What some people view as the most important questions behind what to eat and do to lose weight, sometimes are the least important.

So if what we’re focusing on doesn’t matter, and if what we aren’t focusing on, does matter, what are we supposed to do?

Focus on the right stuff.

Here’s a closer, tactical look at some of the most common questions that I get on a daily basis (and what to really focus on that’s important).

Painfully Common Nutritional Questions That (Mostly) Don’t Matter

Truly, the first question here is really the only one that actually matters: what the heck should I be eating each meal?

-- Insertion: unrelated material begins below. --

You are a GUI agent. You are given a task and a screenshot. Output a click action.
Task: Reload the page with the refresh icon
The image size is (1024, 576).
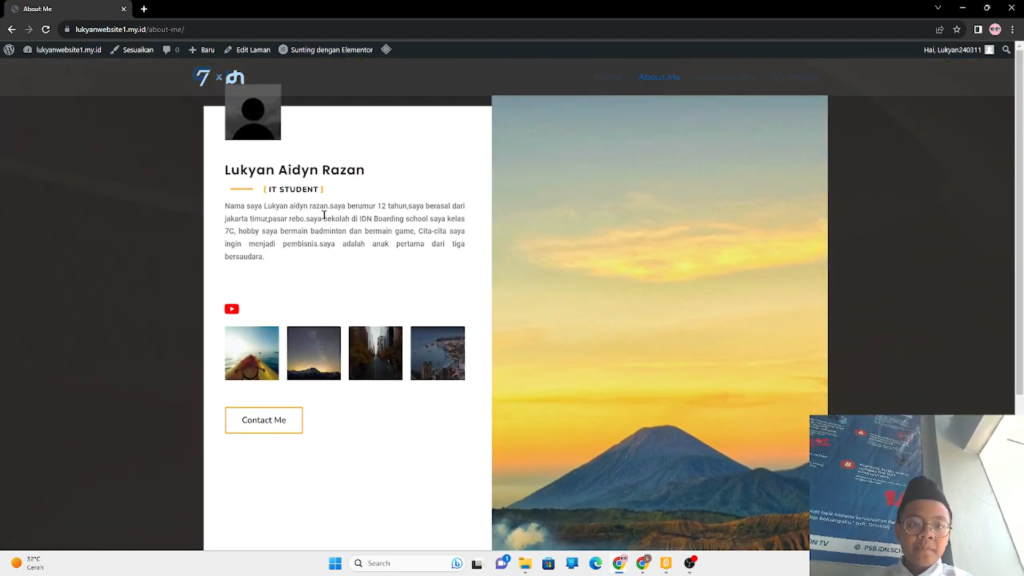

This one matters more than anything, because it controls:

  • How often you eat (whether or not it keeps you full)
  • How full you stay
  • How much nutrition you get
  • Whether or not you’re going to get cravings or potentially binge later
  • … And if it often even controls how much you end up eating

1. “What Should I Really Be Eating?” <== Only Important Question


When it comes time to eat, you don’t ever feel like a confused tomato? Well, then you’re weird.

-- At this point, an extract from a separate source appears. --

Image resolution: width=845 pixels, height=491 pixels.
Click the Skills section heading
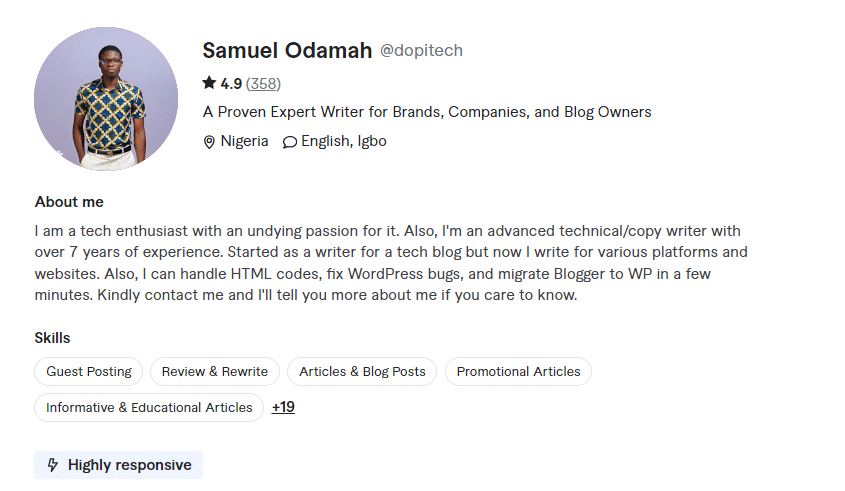52,338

When people ask me what should I really be eating, here’s what we often mean.

Carbs – those are bad right, should I eat them?

What about protein?

And fat, that makes you fat, yes?

What about all the other stuff – liquid calories, fruit juices, quinoa, rice cakes, cereal, red meat, olive oil – where does all this fit in here?

Dr. David Katz, director of Yale University Research Prevention Center, wrote in an article how it doesn’t matter if you go high fat or low fat, there are cultures all over the world eating both ways – and living very long.

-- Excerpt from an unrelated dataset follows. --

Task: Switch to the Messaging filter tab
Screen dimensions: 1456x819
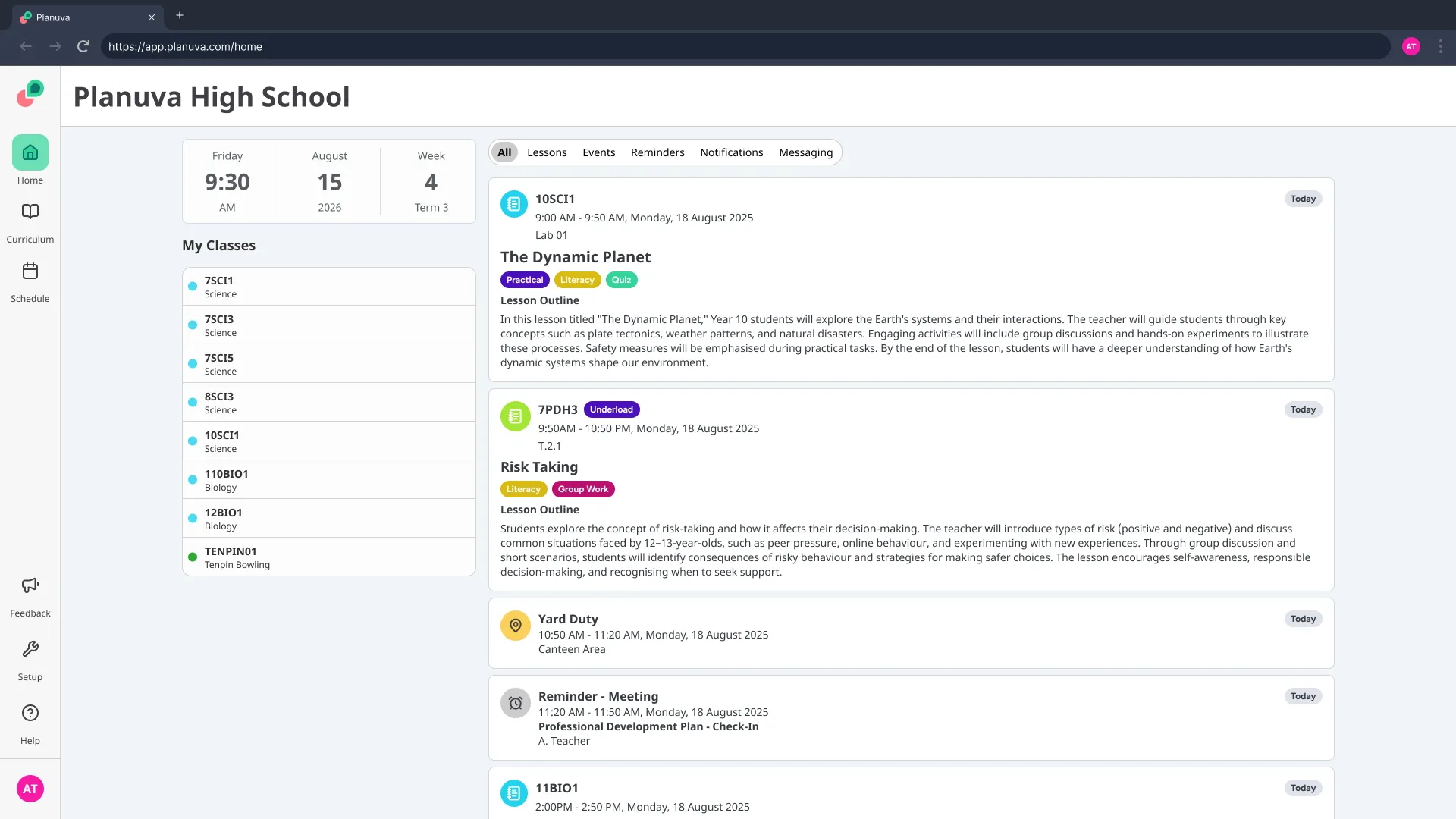Action: coord(805,152)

The people in Ikaria, Greece, and Sardinia do just that on a high fat diet.

The French are also notorious for eating high fat diets (lots of cheese, for example), and wine, and outlive Americans with a better quality of life too.

Then, you’ve got the Okinawans eating a low fat diet, with crazy amounts of people that live to 100.

It’s more a matter of the big picture – what else we’re eating.

Guess what?

It’s true about carbs too. You find cultures like in Papua New Guinea that eat 70, 80 or 90% carbs and look like athletes, with sculpted bodies.

And you find cultures like the eskimo who eat almost entirely meat and fat.

Well, crap, if it’s not about fat and carbs, what’s the deal?

Here’s what I recommend for your sample meals:


  • Aim for 4-5 oz of protein (Chicken/fish if you like them, vegan or vegetarian sources of protein if you don’t)
  • Fill half of your plate with sautéed veggies (go for it, add olive oil, garlic, salt, pepper – they can taste good)
  • Add a handful of low G.I. carbs

Here’s a sample guide on losing your next 10 pounds.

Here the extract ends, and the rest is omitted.